In the case of the loan that brought this to court, the home owner had bought the home on a variable interest rate depending upon the base rate to the bank. When they purchased the home the rate was 4.75%, which at the time was reasonable, when the crisis hit under the terms of the variable rate mortgage the rates went to 18.9%. Nearly four times the previous rate and the value of the home dropped by fifty (50%) percent. This left the home owner unable to sell the home and unable to pay the loan.
If this had been a case of one loan, it is a tragedy. Since this situation involves several hundred thousand loans in the same situation, it is a national crisis, worth more than 187 Billion Euros. The court has instructed the Spanish Government to resolve the problem, the court has prevented future repossessions until it has been resolved and signaled it would be illegal to proceed without a resolution.
Spain has a population of approximately 46 million people. That is a population roughly equivalent to the combined total of California and Arizona combined. Like both of those states, Spain had been seen as an ideal retirement area, nice Mediterranean climate, prior to the crisis a lower cost of living than many EU countries and many large English speaking ex-pat communities. Spain also has a large percentage of retired older Spanish. Spain is one of the Mediterranean countries noted for longevity. Many Britons and Germans saw Spain as their perfect place for retirement. Many sold their homes in the colder climates of northern Europe and moved to the welcoming sun in Spain. Now they have seen the homes value fall by at least 50% sometimes more, virtually wiping out their savings. Those who moved on fixed incomes and took cheap variable rate mortgages are now facing ruin.
The question facing Europe remains. The Spanish banks have been bailed out. Bailed out with these outstanding loans on the books as it stood under law at the time. No one knows what will happen next, do they bail the banks out again? Do they change the law to be similar to the one in the USA, to provide relief for the home-owners? What will happen to the houses?

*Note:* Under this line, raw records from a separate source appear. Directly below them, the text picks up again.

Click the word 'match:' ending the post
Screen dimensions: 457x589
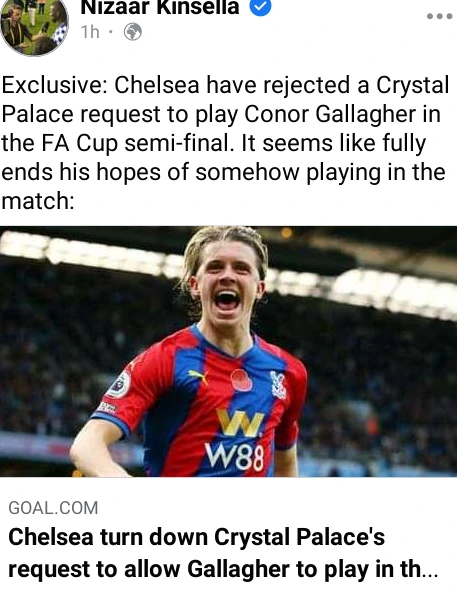tap(38, 201)
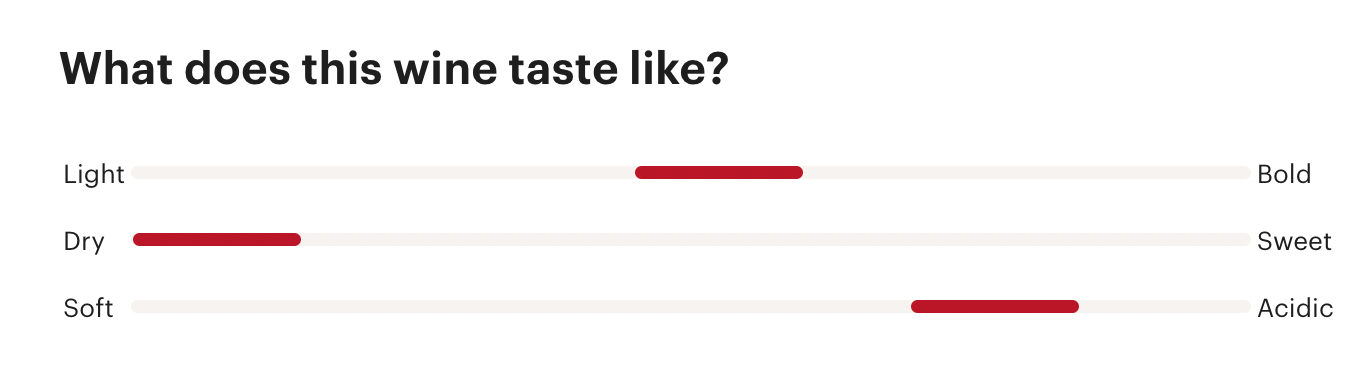Click the Light–Bold indicator's end nearest Bold
The width and height of the screenshot is (1360, 374).
pos(796,173)
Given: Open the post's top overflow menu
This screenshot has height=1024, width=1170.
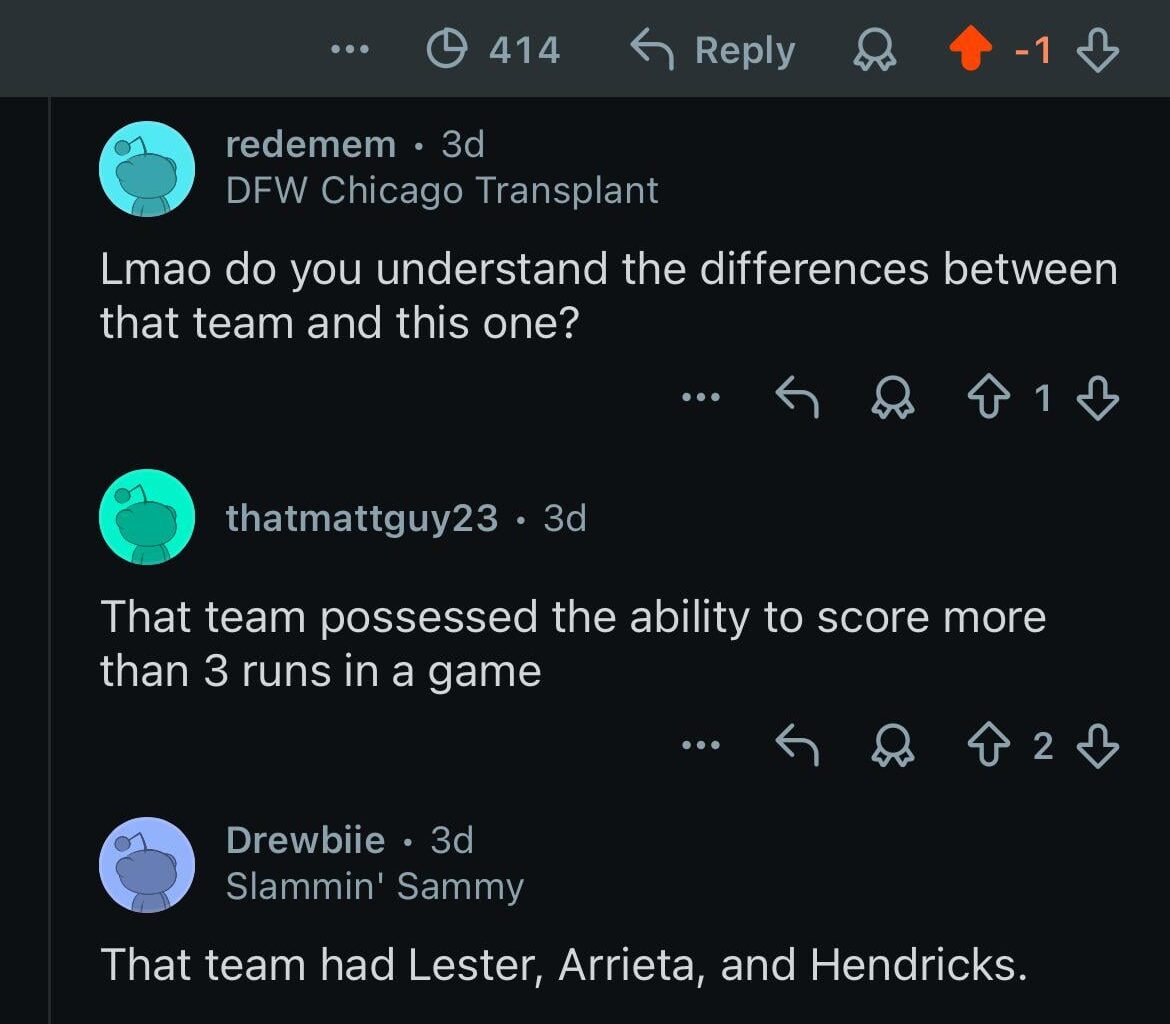Looking at the screenshot, I should coord(349,49).
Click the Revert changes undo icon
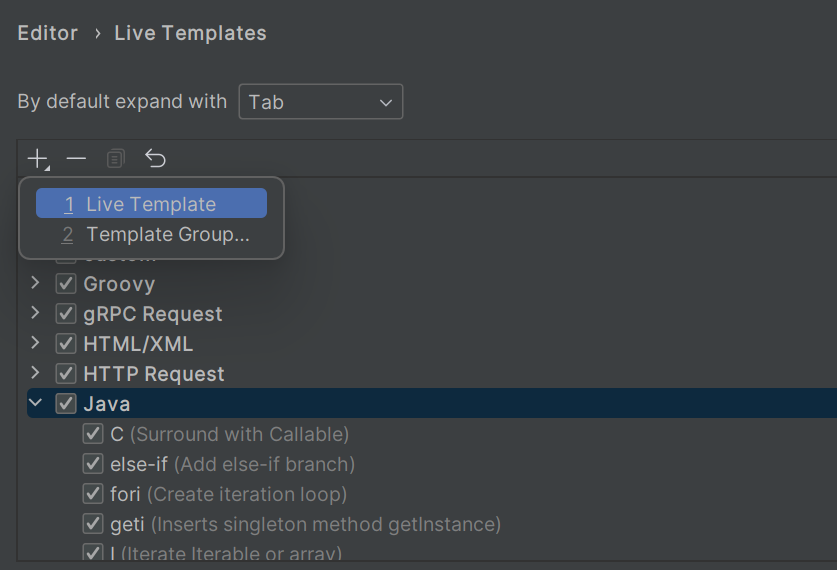Image resolution: width=837 pixels, height=570 pixels. tap(155, 159)
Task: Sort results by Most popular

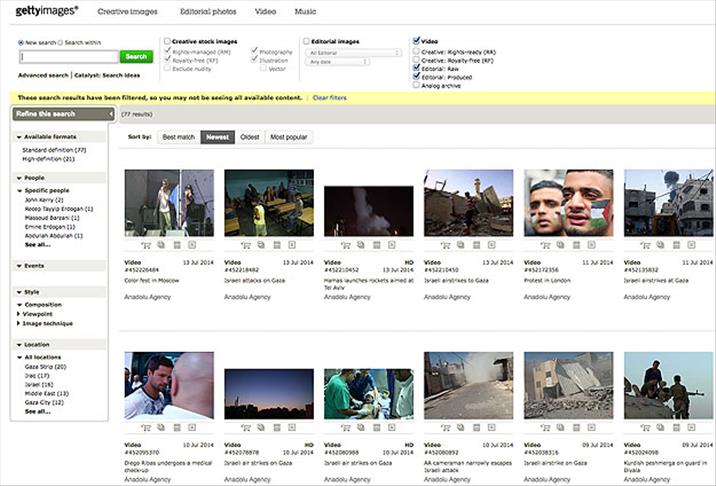Action: point(288,137)
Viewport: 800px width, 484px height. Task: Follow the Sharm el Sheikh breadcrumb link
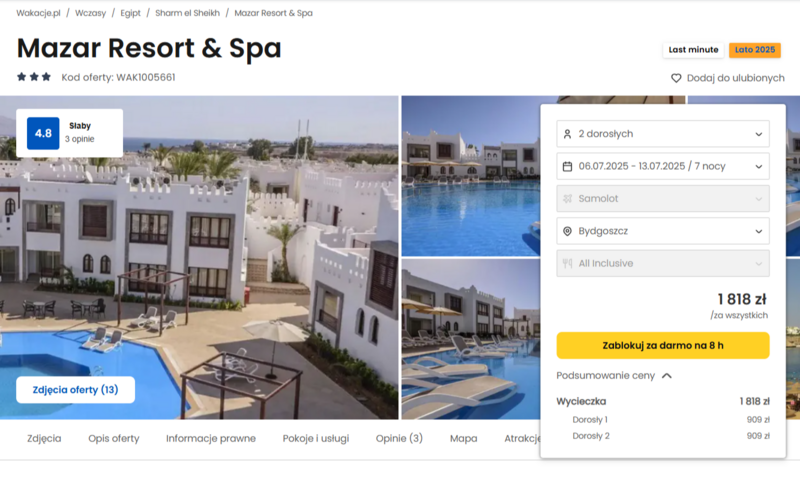pyautogui.click(x=187, y=13)
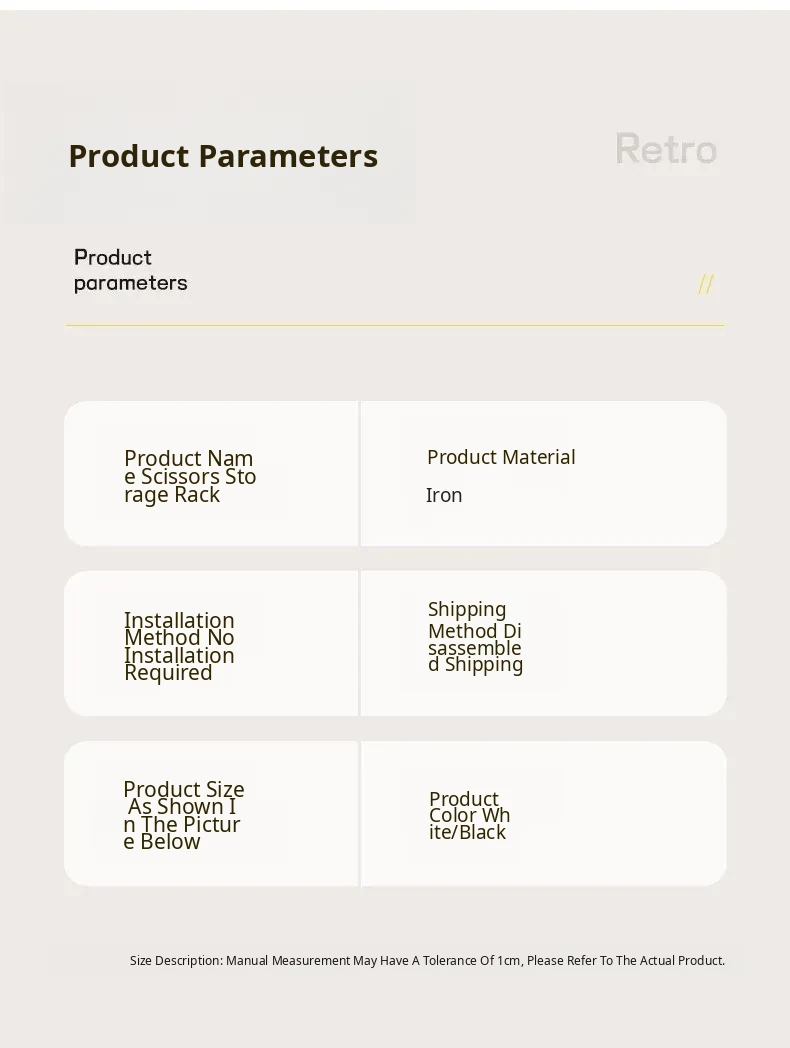Select the Product Name Scissors Storage Rack text
Viewport: 790px width, 1048px height.
tap(189, 476)
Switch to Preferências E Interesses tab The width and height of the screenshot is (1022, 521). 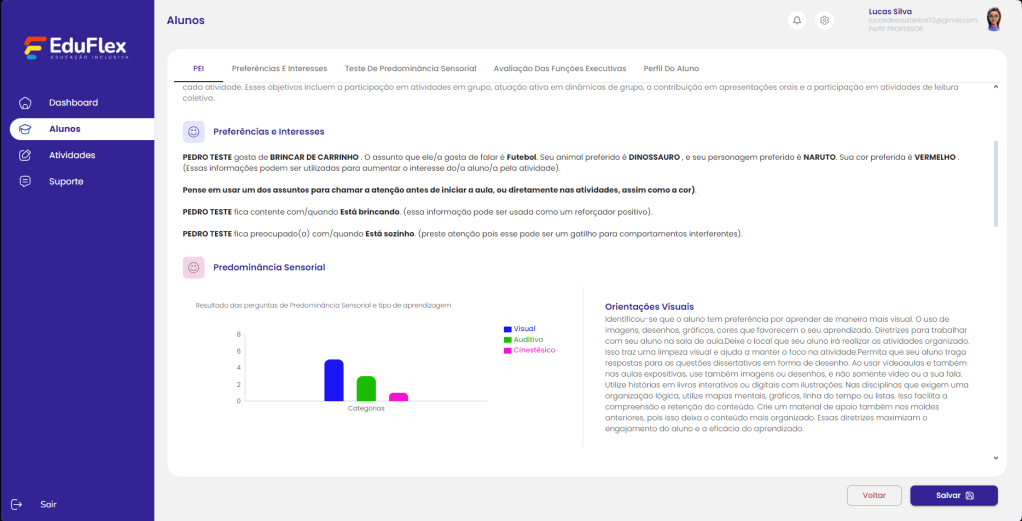pyautogui.click(x=279, y=68)
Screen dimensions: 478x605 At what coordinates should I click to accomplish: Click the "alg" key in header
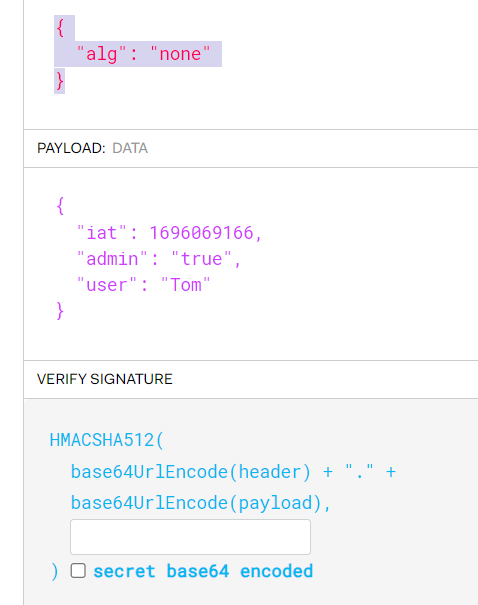tap(101, 54)
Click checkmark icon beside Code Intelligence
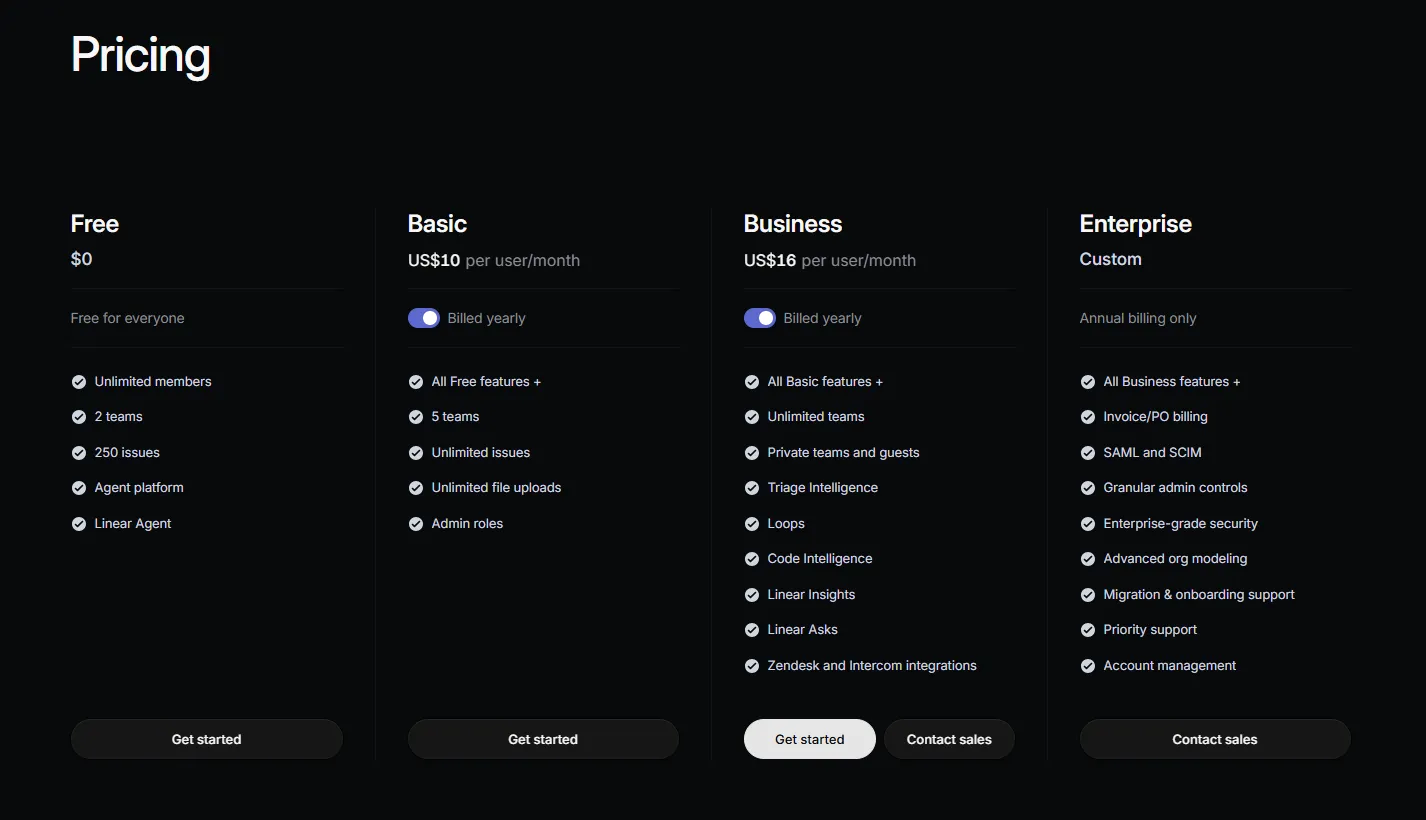Image resolution: width=1426 pixels, height=820 pixels. coord(752,559)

Finally, in Europe the general feeling is not if, but when the Euro will collapse. It is spoken of in hushed terms by leaders and in open conversation among the citizens, especially in Spain. The impact is not truly known. It has been an experiment. One that may at a minimum cost many their savings or fortunes. In the long run it may collapse the world economy. That is the problem: no one knows, so fear is the order of the day.